*SET EXERCISE*
Continue the travel blog about China, picking up after its final sentence about the hotel internet access in Xi'an.

*ARTICLE*
The guidebook suggested that the tour at Chaka Salt Lake included a ride on a freight train, a visit to a “salt house”, and an optional cruise.  But after paying the 20 yuan ticket price, we were dropped off at the grimy outskirts of a salt factory.  There were micro train tracks amid industrial detritus.  We wandered out on the train tracks a ways, watching several small trains hard at work bringing out huge buckets of wet salt.  Nobody offered to let us ride any.  No ferries or salt houses in evidence.  No stunning vistas, just a lot of the usual strange colors you see in dense saline water mixed with litter.  Our driver did not seem to know any more about the site than we did, so we continued on.

This entire portion of the trip was on the northern Tibetan plateau, in Qinghai province.  It looks a lot like Nevada — a large empty space punctuated by the occasional ridge of mountains — but it all happens at 11000 feet (instead of 3500 for most of Nevada).  The temperature was pleasant and the air was dry (as it had been in Xining as well) instead of the sweltering mugginess of Beijing and Xi’an.  Not long after leaving the salt lake, we were on roads which would go on for 40 miles without a curve, then shift to a different bearing for several more miles to avoid the nearby mountains.

Golmud still seemed to have quite a bit going on — perhaps there were lots of people going to Tibet before the Olympics.  We were turned down at the first two hotels we tried, but got into a third which was cheap but didn’t have air conditioning.  The dry air let us do some laundry even though we were only there one night.

The original plan for the tour supposed it would take two days to drive from Golmud to Dunhuang, and the driver estimated “10 hours”.  But it all happened in seven hours.  There was not a single town  in between Golmud and Dunhuang which was large enough to support a hotel in any case.  The only accommodation evident was tent cities for the workers who are rebuilding the road.  It looked like they might make it four lane.

The first five hours or so continued along the Tibetan plateau, passing another salt lake with an even more gigantic factory, crossing long dusty flat deserts and occasional ridges of mountains.  But at one point we crossed a pass, and descended to about 3500 feet and completely different scenery, including lots of sand dunes.  Someone walking by the side of the road had distinctly Mongolian heavy clothes (he must have been very hot in them).  Also the temperature became a lot more like Phoenix.

Between the skipped day at Qinghai Lake, and getting to Dunhuang in one day instead of two, we’ve gotten two more days to spend here — it’ll be nice to be in one place for four days.  There are said to be a lot of interesting things to see and do around Dunhuang, and we’ll let you know how they turn out.

One Country, Three Systems

July 19th, 2008 6:24 am by Dave

For the past few days, we’ve been on a road trip to tiny places without internet access, much of which seemed to Ray like the China he remembers from 1986.  Now we’re back in Touristia, in a nice hotel which has wired internet access in every room.  But, like all of the other places, it Didn’t Just Work.

In Beijing, it Didn’t Just Work because there was no DHCP server — someone had to come up and type manual IP information into the Network preference pane.

In Xi’an, it Didn’t Just Work because we needed a name and password, both of which turned out to be our room number.

*RAW RECORDS*
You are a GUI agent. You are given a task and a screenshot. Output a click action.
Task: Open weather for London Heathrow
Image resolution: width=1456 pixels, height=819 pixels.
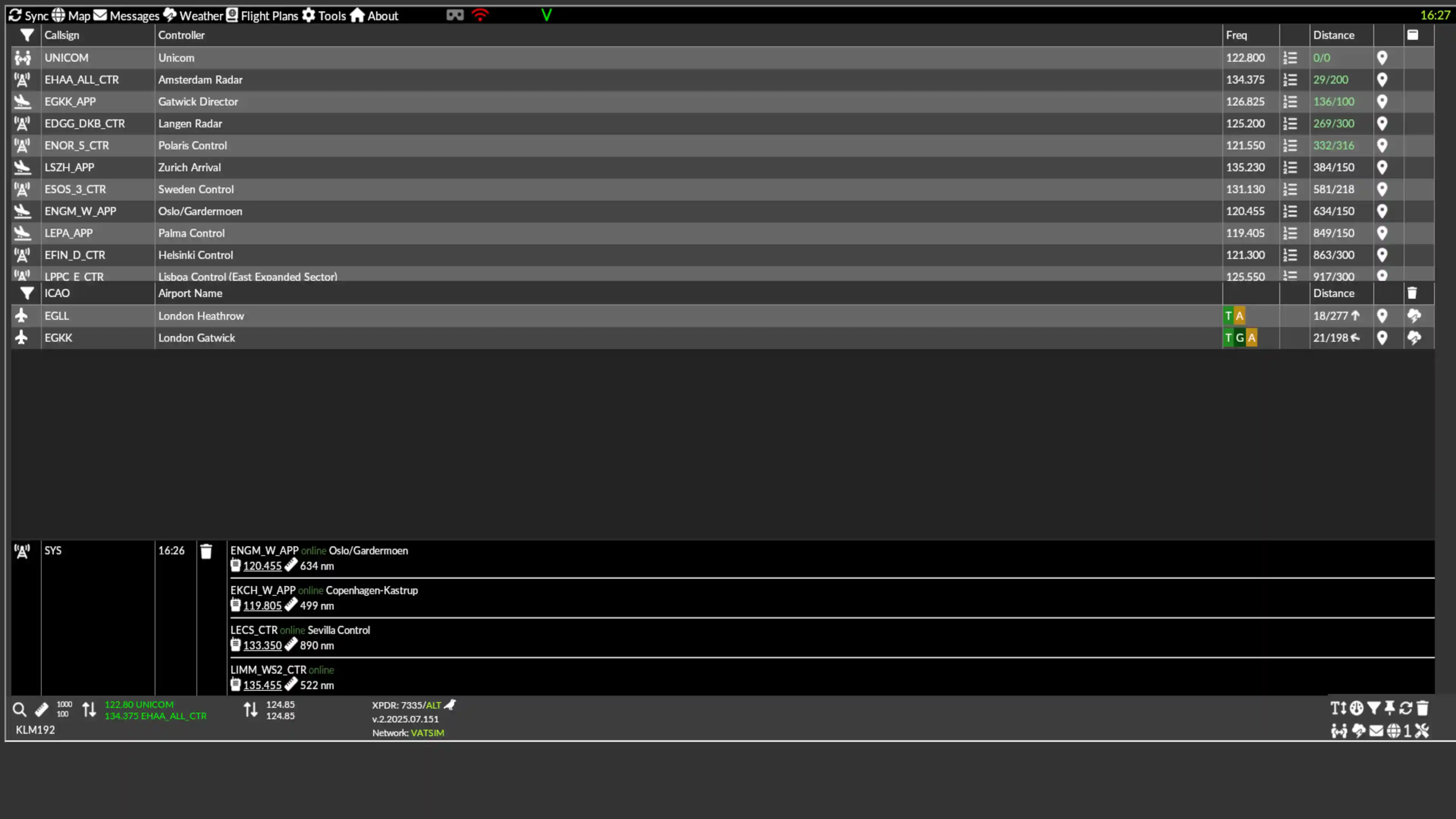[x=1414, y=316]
--
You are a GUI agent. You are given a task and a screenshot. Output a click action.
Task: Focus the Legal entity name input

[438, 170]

*EXERCISE RESPONSE*
In Xining, it Didn’t Just Work for awhile, but they fixed something on their end and then it did.

And now, here in Dunhuang, it Didn’t Just Work because I didn’t realize, and they didn’t know how to tell me, that it required using PPPoE on the in-room ADSL modem, something I’ve never had the opportunity to bother with before.  Once that got straightened out, things were fine.

So now that we’re connected, we’ll be able to post impressions of our road trip, and whatever touristy things we end up doing here.

The Xining

July 16th, 2008 7:28 am by Dave

(pronounced “shee ning”…)

We’ve been spending a few days in Xining in Qinghai province.

Things continue to get less and less Western as we continue west from Beijing.  For a fixed $50-$60 a night, as we progress from Beijing to Xi’an to Xining, the hotels get fancier (i.e. providing “more services”), but the actual quality goes slightly down.  This trend will definitely continue — our next two nights will be in a “tent hotel” by Qinghai Lake, and then we’ll be staying in some small towns as we drive towards Dunhuang, a small city.  Presumably the hotel rates will subside as well.

China has four kinds of accommodations on their railroads, literally called “hard seat”, “soft seat”, “hard sleeper”, and “soft sleeper”.  The Qinghai Hotel in Xining is definitely a hard sleeper — the bed is pretty equivalent to the floor.  On the train, we’ve been in a “soft sleeper”, a compartment with four people.  We got stuck with a snorer the first night, but Ambien solved that problem for me.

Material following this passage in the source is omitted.